This is a primary blocker for us migrating off of TF 0.11. We had a workaround for this with 0.11 by tweaking landscape to treat all sets as unordered. Landscape doesn't support 0.12 and they have no plans to. Our diffs are too large to read due to the length of some of the lists in our resources that are modified frequently.

dharamsk commented 4 years ago

Could a workaround be to modify the provider or terraform CLI to write empty strings as null values?

huydinhle commented 4 years ago

Is this a problem with legacy SDK? If so, we are using new terraform ( v0.12.24) and later google-provider(v3.19.0) and still facing the exact problem. Is there any workaround currently? Our access list can be quite long and it is impossible to read the plan output for our Bigquery dataset.

dharamsk commented 4 years ago

I resorted to hacky scripting and my solution makes me so so sad, but allowed us to be functional with 0.12: https://gist.github.com/dharamsk/19cefd0438d331a26accd1d4795349d7

I really hope a path forward for a fix here can be identified. I still don't understand where (if possible) I should make a PR to have the SDK line up with the state file when it comes to blank strings vs nulls.

wj-chen commented 1 year ago

I'm from the BQ TF team and found this issue as it was recently mentioned again for google_bigquery_dataset. At a glance this seems to be best with a SDK-level fix for schema.TypeSet? What's the current plan?

jbardin commented 1 year ago

Hi @wj-chen, the legacy SDK is essentially frozen and cannot be changed without breaking legacy providers. The Terraform Plugin Framework allows full access to the modern Terraform type system and can handle these types of changes between null and zero values.
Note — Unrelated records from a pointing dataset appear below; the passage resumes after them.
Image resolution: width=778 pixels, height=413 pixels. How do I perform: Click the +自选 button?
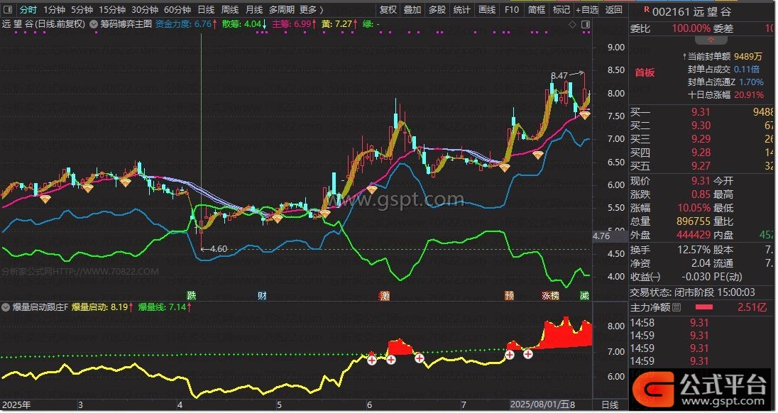tap(587, 10)
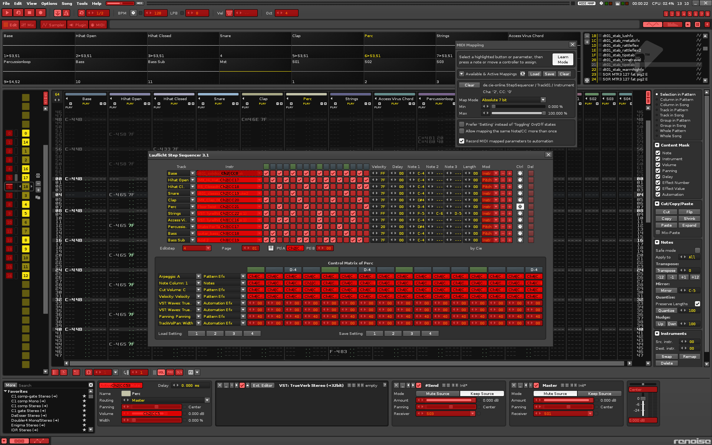Screen dimensions: 712x445
Task: Switch to the Sampler tab
Action: pos(53,24)
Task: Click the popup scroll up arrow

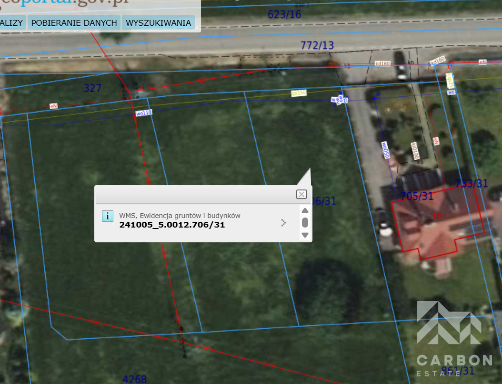Action: point(305,211)
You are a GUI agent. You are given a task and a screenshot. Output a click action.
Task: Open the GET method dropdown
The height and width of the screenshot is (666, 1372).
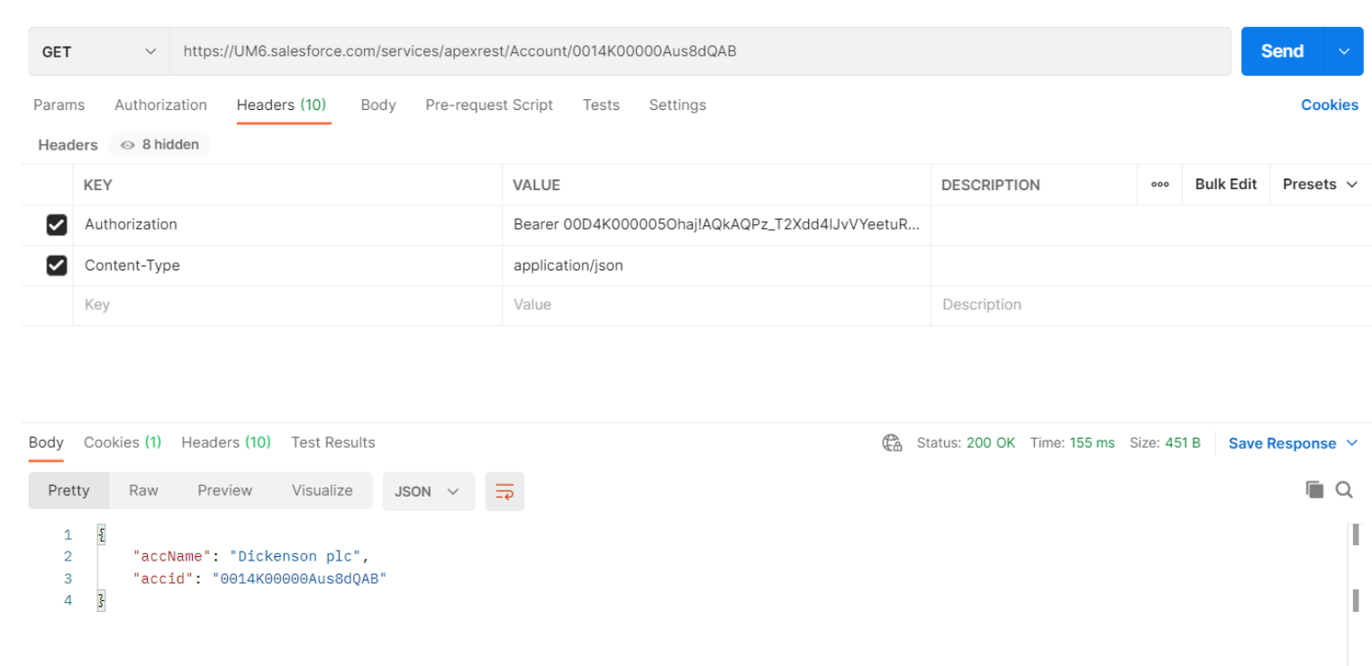pyautogui.click(x=97, y=51)
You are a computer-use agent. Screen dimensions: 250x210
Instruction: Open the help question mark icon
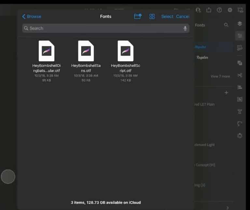click(219, 10)
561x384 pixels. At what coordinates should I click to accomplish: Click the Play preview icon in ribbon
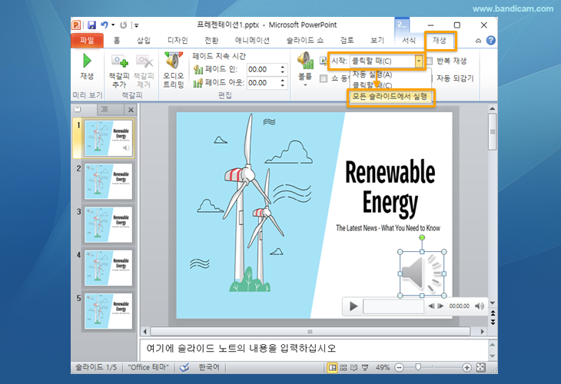(x=87, y=61)
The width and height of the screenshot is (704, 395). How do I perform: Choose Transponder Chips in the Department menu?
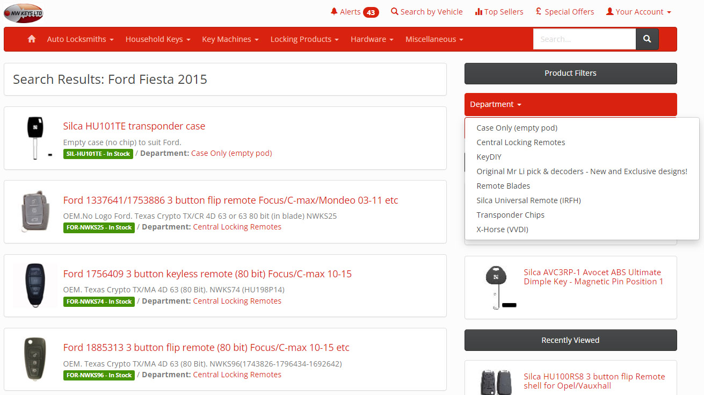tap(510, 214)
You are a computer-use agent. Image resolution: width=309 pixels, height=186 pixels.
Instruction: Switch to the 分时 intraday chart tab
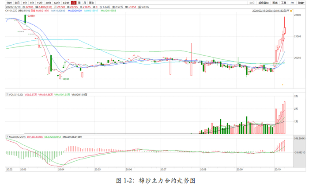[x=9, y=3]
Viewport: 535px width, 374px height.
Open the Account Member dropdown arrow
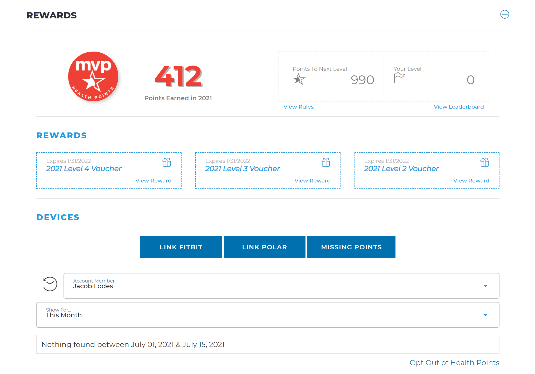tap(485, 286)
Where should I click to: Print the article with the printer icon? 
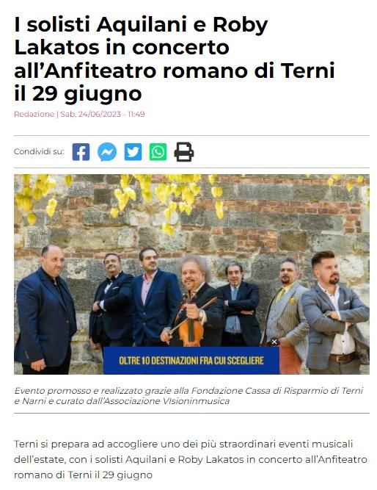(184, 152)
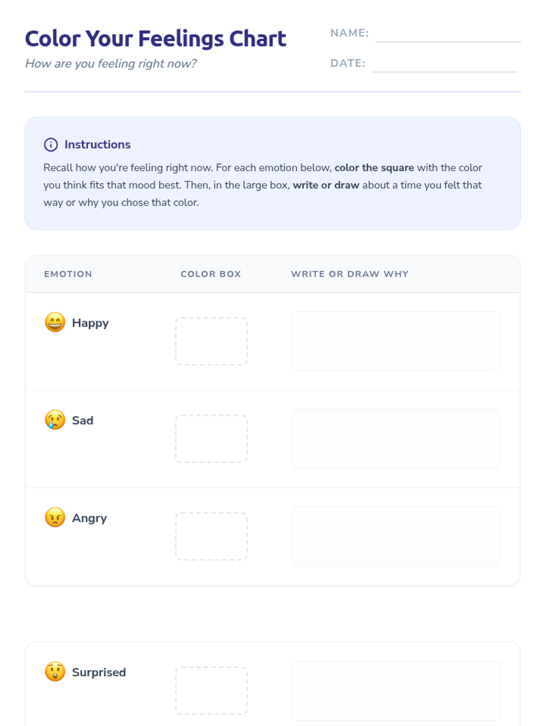The image size is (545, 726).
Task: Click the Happy grinning face emoji
Action: tap(55, 322)
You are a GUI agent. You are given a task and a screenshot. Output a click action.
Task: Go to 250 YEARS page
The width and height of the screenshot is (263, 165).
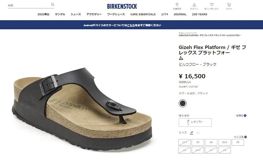click(200, 14)
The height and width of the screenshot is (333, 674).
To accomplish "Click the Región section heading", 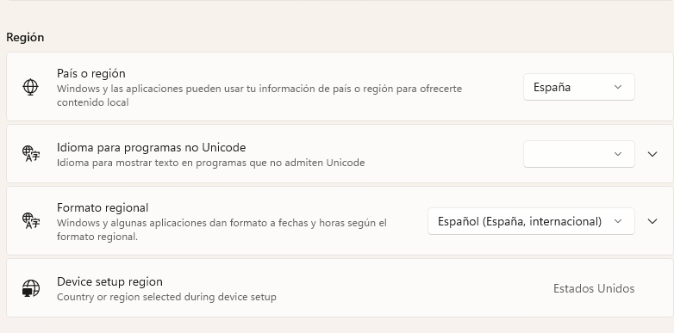I will [x=25, y=37].
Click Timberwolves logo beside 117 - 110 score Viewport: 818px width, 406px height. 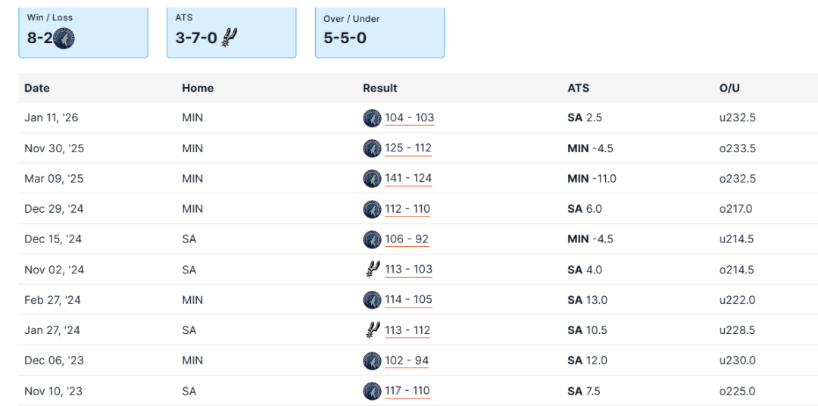(372, 391)
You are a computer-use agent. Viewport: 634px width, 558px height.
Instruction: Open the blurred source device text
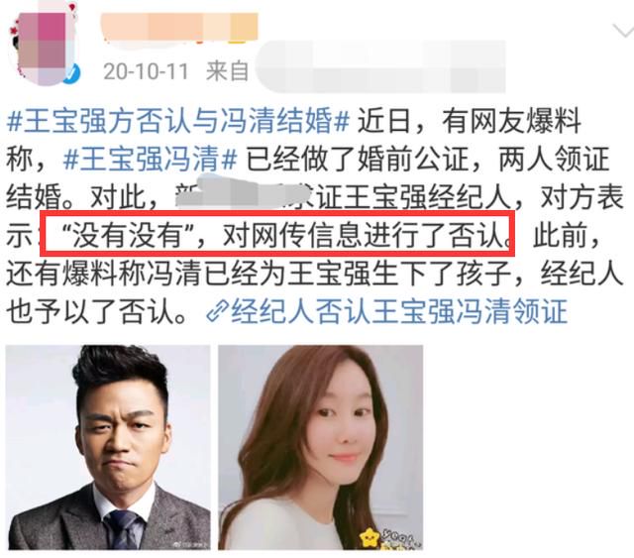pyautogui.click(x=380, y=66)
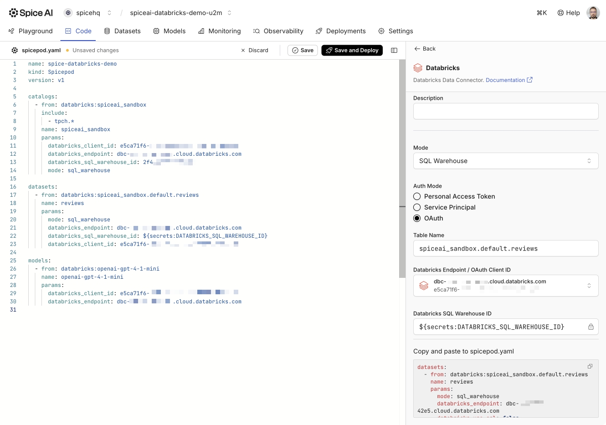Image resolution: width=606 pixels, height=425 pixels.
Task: Select Service Principal auth mode
Action: [x=417, y=207]
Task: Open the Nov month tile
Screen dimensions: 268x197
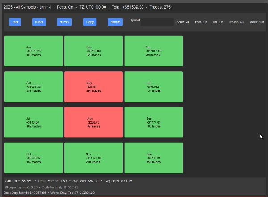Action: pos(93,158)

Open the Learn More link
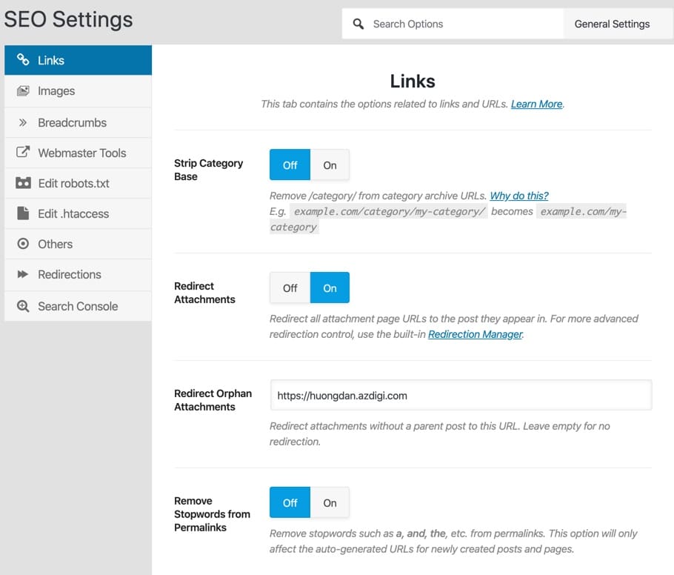(536, 104)
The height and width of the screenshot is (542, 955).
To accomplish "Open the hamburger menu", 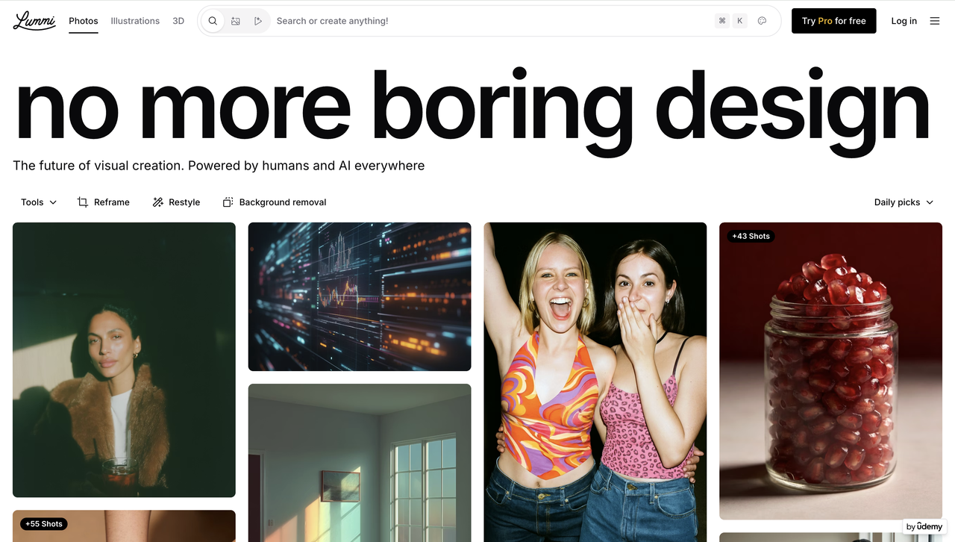I will click(934, 21).
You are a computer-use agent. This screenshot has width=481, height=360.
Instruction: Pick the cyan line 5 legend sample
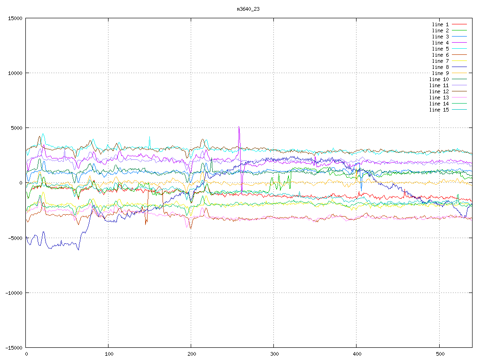459,49
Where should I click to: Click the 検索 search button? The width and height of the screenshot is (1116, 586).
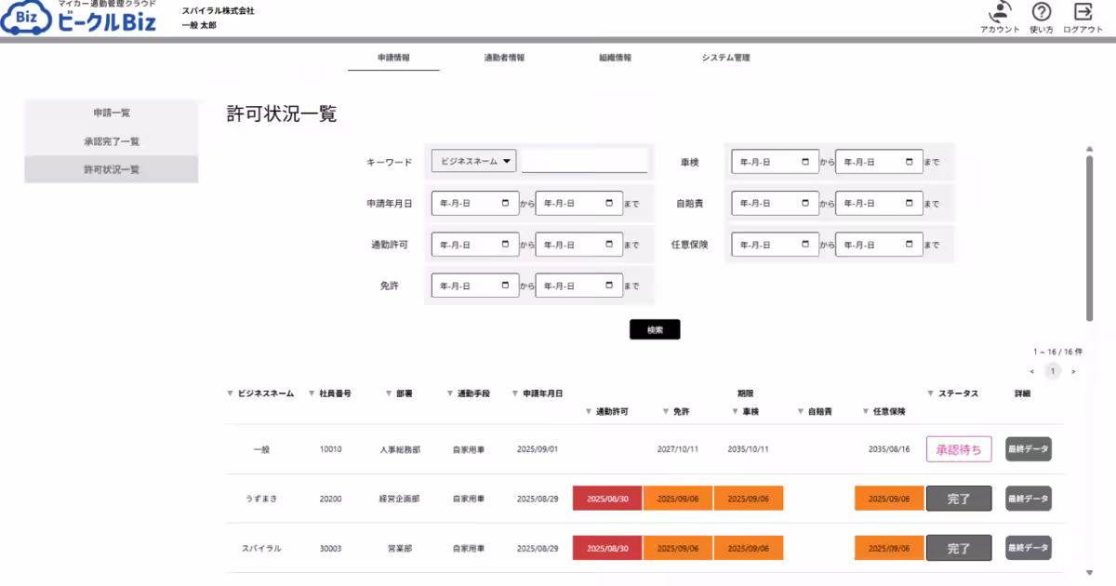[655, 329]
wj-chen commented 1 year ago

Thank you @jbardin. @rileykarson - what would be the next step for our providers that are impacted by this?

rileykarson commented 1 year ago

We can cover this in a Google provider-specific issue / internal followup! Feel free to open a new issue if the one you got here from has been closed.

Adopting the plugin framework (https://github.com/hashicorp/terraform-plugin-framework) over the SDK (https://github.com/hashicorp/terraform-plugin-sdk) is the answer, but it'll be a long/difficult migration for the provider as a whole. We're driving that on the core Google provider team.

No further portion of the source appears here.